The safe, accurate, and effective handling of a firearm is contingent on a variety of factors, and any firearms expert will tell you that there are a lot of variables that can contribute to a jammed gun. Anyone who has ever experienced a gun jamming can tell you – anxieties can run high and nerves can be tested. After all, you might have a faulty cartridge that is loaded to 40,000-psi sitting in the chamber, ready to ignite. Or, you may be unable to work the action of the firearm at all – creating a hazardous situation for you or anyone around you. Semi-automatic firearms are generally the culprit when it comes to gun jams, so the information below will focus on activities related to these types of firearms.

When in a self-defense situation, you’ll need to understand the quickest and safest ways to clear a jammed gun – after all, your life may depend on it! The following are the three main types of gun jam situations, and how to safely and effectively clear a weapon in case of malfunction:


The failure to feed situation refers to a semi-automatic firearm’s inability to transfer a live cartridge from the magazine or clip into the chamber of the weapon. The slide on a pistol or the charging handle on the carbine might not have been allowed to ride forward freely, and that can quickly cause a jam. To clear a failure to feed, you’ll need to drop the magazine into your hands, rack the slide two or three times, then re-insert the magazine. You’ll then need to rack the slide again to put the gun into battery and introduce a new round into the chamber. This is a time-consuming process during a self-defense situation, but is one that is often managed by keeping your gun clean, using high-quality magazines, and allowing the slide to ride forward under spring tension.


In this situation, you’ve already fired a round and the empty casing is still sitting within the chamber.
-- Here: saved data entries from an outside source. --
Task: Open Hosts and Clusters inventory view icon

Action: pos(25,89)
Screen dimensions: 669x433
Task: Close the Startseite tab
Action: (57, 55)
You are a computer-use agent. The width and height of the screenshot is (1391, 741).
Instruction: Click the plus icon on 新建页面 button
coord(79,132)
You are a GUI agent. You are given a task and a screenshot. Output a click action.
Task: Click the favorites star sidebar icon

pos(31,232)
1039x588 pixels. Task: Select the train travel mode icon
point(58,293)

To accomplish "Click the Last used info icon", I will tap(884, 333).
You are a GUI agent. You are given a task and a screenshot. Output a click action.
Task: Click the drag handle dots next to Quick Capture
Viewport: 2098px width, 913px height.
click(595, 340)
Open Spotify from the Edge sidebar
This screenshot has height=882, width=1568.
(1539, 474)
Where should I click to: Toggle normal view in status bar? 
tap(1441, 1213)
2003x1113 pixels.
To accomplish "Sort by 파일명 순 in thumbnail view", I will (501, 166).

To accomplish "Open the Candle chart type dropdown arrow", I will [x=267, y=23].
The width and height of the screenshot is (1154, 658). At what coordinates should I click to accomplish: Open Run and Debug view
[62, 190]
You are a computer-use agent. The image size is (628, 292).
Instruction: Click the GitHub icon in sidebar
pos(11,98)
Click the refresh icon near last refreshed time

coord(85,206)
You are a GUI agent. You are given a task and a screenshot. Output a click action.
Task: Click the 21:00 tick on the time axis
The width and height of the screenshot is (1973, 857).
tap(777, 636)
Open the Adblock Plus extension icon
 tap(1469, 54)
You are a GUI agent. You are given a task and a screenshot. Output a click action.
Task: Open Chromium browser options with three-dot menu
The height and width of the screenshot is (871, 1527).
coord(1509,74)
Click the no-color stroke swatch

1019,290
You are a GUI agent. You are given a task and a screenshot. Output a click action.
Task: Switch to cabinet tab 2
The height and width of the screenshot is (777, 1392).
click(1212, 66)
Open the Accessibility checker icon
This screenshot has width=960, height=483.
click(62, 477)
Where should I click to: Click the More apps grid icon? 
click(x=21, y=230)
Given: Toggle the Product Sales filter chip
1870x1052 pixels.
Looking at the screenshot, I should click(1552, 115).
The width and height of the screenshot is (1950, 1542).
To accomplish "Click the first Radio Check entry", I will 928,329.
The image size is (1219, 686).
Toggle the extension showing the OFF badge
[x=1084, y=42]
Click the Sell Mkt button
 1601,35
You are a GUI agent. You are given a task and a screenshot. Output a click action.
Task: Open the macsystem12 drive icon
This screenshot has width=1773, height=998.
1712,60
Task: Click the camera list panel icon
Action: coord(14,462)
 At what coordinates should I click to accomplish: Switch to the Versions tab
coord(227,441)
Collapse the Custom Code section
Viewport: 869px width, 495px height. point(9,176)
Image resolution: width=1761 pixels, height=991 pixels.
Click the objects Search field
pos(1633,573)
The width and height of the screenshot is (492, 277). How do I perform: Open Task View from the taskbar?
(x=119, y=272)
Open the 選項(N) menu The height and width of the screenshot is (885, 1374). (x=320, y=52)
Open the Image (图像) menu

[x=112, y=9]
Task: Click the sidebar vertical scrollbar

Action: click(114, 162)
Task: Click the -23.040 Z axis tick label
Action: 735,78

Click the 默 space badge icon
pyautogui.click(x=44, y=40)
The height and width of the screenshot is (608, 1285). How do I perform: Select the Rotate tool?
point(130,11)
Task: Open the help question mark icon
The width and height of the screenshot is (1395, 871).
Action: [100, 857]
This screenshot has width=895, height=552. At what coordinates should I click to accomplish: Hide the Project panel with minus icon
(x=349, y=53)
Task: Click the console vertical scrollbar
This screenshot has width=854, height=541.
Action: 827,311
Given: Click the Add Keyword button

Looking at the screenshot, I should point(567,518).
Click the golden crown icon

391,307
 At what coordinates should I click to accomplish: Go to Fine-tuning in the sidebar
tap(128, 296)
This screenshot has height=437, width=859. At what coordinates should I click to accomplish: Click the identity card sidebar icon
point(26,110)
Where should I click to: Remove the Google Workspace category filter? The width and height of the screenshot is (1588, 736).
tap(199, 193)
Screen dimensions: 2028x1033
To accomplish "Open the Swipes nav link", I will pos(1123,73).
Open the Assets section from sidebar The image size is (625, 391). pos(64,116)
As in a failure to feed situation, this malfunction can be mitigated by keeping your gun clean and well-maintained. Most new shooters find that a failure to extract can be traced back to “limp-wristing” the gun, or not providing enough hand and arm tension to allow the firearm to cycle appropriately. Semi-autos need a firm grip to allow the recoil of the weapon to appropriately push the slide to the rear of the gun, where it will then strip a fresh round during its travel forward. Most failures to extract require a magazine drop and a rack of the slide to clear the jam, but if the situation results in a stovepipe (the spent case is “almost” ejected and is trapped in an upright position in the ejection port) the operator can simply aggressively swipe the spent case out of the top of the gun and the return spring should have enough force to strip a new round into the chamber. A competent firearms instructor will demonstrate this, and will also show how to utilize an appropriate grip to help eliminate failures to extract.


In this case, the spent case is somehow trapped within the gun and hasn’t been ejected. Most shooters find that as they better manage their grip on the gun, they tend to see far fewer failures to eject. Most semi-automatic firearms are quite reliable these days, so user error tends to drive the majority of ejection issues. As always, a clean and well-maintained gun is crucial to overall reliability. If the gun fails to eject in a defensive situation, rack the slide aggressively to clear the round and let it ride forward to strip a new round into battery. Barring a broken or faulty ejector, these instances should be treated as a symptom of the user’s grip on the gun.

Clearing a jam is something that is rarely necessary given today’s highly-reliable firearms, but the inherent dangers associated with a jammed gun makes it a crucial skill to obtain. A qualified instructor will help you learn to clear a jam in a quick and safe manner.